If either had happened, we would be seeing a great many radioisotopes in addition to cesium-137 and iodine-131.
When uranium fissions, its nucleus breaks in half, but not the same way every time. So the fission products are elements around half the atomic mass of uranium-235. The neutrons also add to the nuclei of other fuel components to produce other elements, like to uranium-238 to produce plutonium.
Cesium and iodine are soluble in water. Xenon, another fission product, is a gas. They are the only fission products that have been observed. That is consistent with the release of steam and cooling water from the reactors and the spent fuel pools.
If there had been a fire in the cooling pools or a serious breach of reactor containment, those other fission products, as well as uranium and plutonium, would be released as well. So far, the reports of such elements have been erroneous.

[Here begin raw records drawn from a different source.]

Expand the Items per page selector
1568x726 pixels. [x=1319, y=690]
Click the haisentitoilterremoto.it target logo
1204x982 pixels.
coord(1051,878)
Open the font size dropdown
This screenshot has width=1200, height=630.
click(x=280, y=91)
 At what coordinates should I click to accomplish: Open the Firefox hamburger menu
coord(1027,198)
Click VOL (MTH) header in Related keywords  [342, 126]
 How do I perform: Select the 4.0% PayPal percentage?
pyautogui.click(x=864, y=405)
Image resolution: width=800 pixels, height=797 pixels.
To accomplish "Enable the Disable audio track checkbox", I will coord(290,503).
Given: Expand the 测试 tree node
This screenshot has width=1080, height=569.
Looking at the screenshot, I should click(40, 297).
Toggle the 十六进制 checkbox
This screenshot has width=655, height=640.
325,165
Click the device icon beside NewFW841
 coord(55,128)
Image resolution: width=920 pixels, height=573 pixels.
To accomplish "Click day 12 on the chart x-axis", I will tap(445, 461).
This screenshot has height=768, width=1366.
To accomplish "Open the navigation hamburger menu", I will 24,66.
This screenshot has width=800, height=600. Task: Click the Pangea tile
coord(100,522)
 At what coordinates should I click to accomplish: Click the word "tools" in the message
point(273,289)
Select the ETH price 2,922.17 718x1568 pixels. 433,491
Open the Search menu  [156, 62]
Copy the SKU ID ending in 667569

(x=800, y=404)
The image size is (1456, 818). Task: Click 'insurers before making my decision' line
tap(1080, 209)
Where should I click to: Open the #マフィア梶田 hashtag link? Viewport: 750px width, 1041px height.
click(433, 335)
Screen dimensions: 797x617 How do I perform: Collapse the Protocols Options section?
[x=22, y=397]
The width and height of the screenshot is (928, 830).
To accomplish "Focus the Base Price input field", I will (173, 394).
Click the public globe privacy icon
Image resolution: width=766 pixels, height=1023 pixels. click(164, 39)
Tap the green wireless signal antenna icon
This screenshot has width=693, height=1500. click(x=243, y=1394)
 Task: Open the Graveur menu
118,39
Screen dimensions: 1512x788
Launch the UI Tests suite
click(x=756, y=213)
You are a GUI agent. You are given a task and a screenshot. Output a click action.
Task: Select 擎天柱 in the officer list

And the data is not just from TEPCO. The cesium and iodine are being detected around the globe. The other elements would be too, if they were there.
1 comment:
I would have thought that the cesium and iodine were contained in the vented steam because they are gases at high temperatures. Iodine sublimes just above room temperature, and cesium at least melts at body temperature. Common fission products like xenon and krypton were also vented because they're gases, not because they are soluble. I would be more concerned about the nuclides contained in the cooling water, which should contain a lot more of the soluble, but not volatile, fission products.